Even with these limits, Gemini 2.5 Pro offers strong value. It is stable, concise and dependable, making it a solid default option for general-purpose PR review where clarity and low risk matter as much as coverage.
This makes Gemini 2.5 Pro a solid choice when you want predictable, well structured suggestions at a lower cost than top-tier models.
Why not Gemini 3?
- It is still in preview mode
Preview model versions continuously update, leading to unstable behavior across runs. This makes them risky for workflows that depend on consistent structure, correct formatting, and predictable fixes. - It has very long latency
The current response latency and reliability fall short of production-grade performance standards for PR reviews. This is expected to improve once the model leaves preview, but today it creates friction for developers waiting on automated checks.
Once Gemini 3 Pro becomes stable and its latency improves, Qodo will benchmark it again and revisit its role in the default setup.
Claude Haiku 4.5: High precision and cost-efficient reviews
Key traits:
- Finds real, high-impact bugs with strong precision
- Produces short, easy-to-apply patches scoped to new lines
- Works across many languages and file types with steady accuracy
- Fast, cost-efficient and low noise, making it useful for high-volume PRs
Claude Haiku 4.5 scored 48.8 in our benchmark. While it does not match the depth of GPT-5.2 or the broader coverage of Gemini 2.5 Pro, it brings an important strength: precision. When Haiku raises an issue, it is usually real and high impact. Its suggestions are short, easy to apply and limited to the new lines in the diff, which keeps reviews focused and avoids unnecessary churn.
Haiku also handles a wide range of languages and file types, including backend logic, build files, tests, configuration and documentation. This makes it a reliable option for large, mixed PRs where developers want quick, clear patches without noise.
The tradeoff is coverage.
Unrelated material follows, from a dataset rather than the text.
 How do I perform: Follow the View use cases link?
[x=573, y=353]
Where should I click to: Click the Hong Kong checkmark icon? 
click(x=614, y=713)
Haiku often flags only one or two issues and may miss other critical bugs that stronger models find. It also shows occasional misreads or incomplete responses, which limits its usefulness on complex diffs.
Even with these limits, Haiku’s speed, cost and low rate of false positives make it a practical default choice for high-volume repositories or teams who prefer precise, minimal suggestions over exhaustive analysis.
Why we picked three defaults, not one
Code review is a multifaceted process requiring specialized capabilities at different stages. Qodo’s layered model architecture addresses this complexity by deploying purpose-built models where they deliver maximum value.
The architecture consists of three strategic components:
(1) GPT-5.2 functions as the flagship model, handling computationally intensive analysis and complex reasoning tasks.
(2) Gemini 2.5 Pro serves as the primary reviewer. GPT-5.2 excels at depth but exhibits aggressive tendencies, while Gemini 2.5 provides predictable, robust performance. This complementary pairing ensures consistent, production-grade code reviews.
(3) Claude Haiku 4.5 manages routine tasks efficiently. Deploying heavyweight models for these operations introduces unnecessary latency and often degrades output quality through overthinking.
This multi-model strategy enables dynamic task-model alignment, optimizing both review quality and system performance while eliminating the constraints of monolithic, undifferentiated review processes.